Photo: Stanford via YouTube
Citigroup CEO Vikram Pandit told Stanford MBAs what it really takes to become successful when he visited the campus last week (you can view his full speech here).He spoke about how he was an engineer early in his career, but was “never any good at it” so he decided to go into banking. Here are the best takeaways from his conversation with MBA student Derek Kan:
One of the most important things I learned was from one of my professors who said look, there are very simple rules. Just figure out what you’re very passionate about, and do that. Second, if that’s a growth industry, that’s great by the way. You should try and see if you can get passionate about that. And lastly, if you are going to go out and do something, do it with a people or a company with the right values. And that’s it. That’s how I picked the placed I worked and the people I worked for. And one thing led to the other, led to the other. When I left academia to go to Morgan Stanley … it seemed just right. The real world problems were there, in corporate finance, in capital markets. There were no real futures markets yet. The options markets were new. Derivatives were a concept in text books. These were all interesting concepts. The industry grew, I grew with it.

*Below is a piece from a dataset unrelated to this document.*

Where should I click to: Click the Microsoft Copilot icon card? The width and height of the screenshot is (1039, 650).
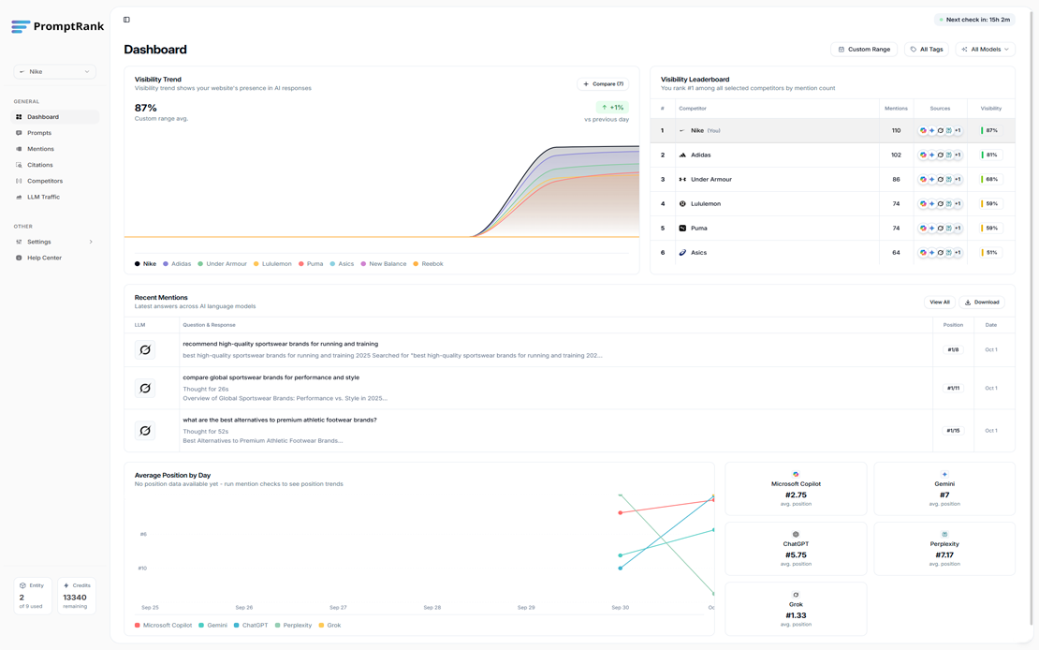point(796,475)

He also talked about his biggest career decision:
The most important decision I had to make in my career was to go from being an individual producer, somebody who was really good at something, and somebody who really enjoyed doing it, to saying you know what, now I could enjoy becoming a manager. It’s very different to be good at what you’re doing, and it’s a completely different thing to be saying, now I’m going to get my enjoyment by watching others succeed. Now that transition is a very, very difficult transition to make. It’s one of those things that you have to teach yourself to go from being the valedictorian to managing valedictorians, and there are plenty of them here. How you manage that talent, how you nurture that talent, how you grow it, is a very big shift. And that’s probably the single biggest shift to get me from what I was [to] where I am today.
And what it takes to be a good leader:
It becomes very obvious: you’re not a leader unless you’ve got followers. If people aren’t willing to follow you, it doesn’t matter. [There are] simple sort of truths, and trust and integrity are the number one things. If you have the values that go through with always making sure you’re trusted as somebody who’s honest, says and does the right things, that’s a critical thing. That’s the number one attribute of a good leader. The second attribute of a leader is the team needs to feel that the leader is looking after the team.
You need functional skills, of course you do. You need to be able to know how to make decisions. The more experience you have, the better decision maker you are. You’re not necessarily born with that. You grow with it. It really drives judgment in many ways. Judgment is an accumulation of all the skills you learn throughout the years.
The ability to communicate is critical, but I cannot underestimate the need for people to know what’s going on, and why you’re doing what you’re doing. Why you’re going in a particular direction. … Communication is probably the most important thing you can do as a leader.
Then the line that always stuck with me was the line JFK used: civility is not a sign of weakness. Humility is a big part of what you learn. Believe me, when you trade, you learn humility. When you run a hedge fund, you learn humility. To lead with humility is really what makes for people rallying around what you want to get done.
And the advice he has passed along to his two kids:
You cannot succeed unless you’re doing something you’re passionate about. It’s absolutely critical. your greatness comes from that. … [And] make sure you appreciate and understand the importance of your social relationships and the trust that’s really implied in those. Those two things are absolutely critical.
[Lastly] … no one got anywhere without a lot of hard work.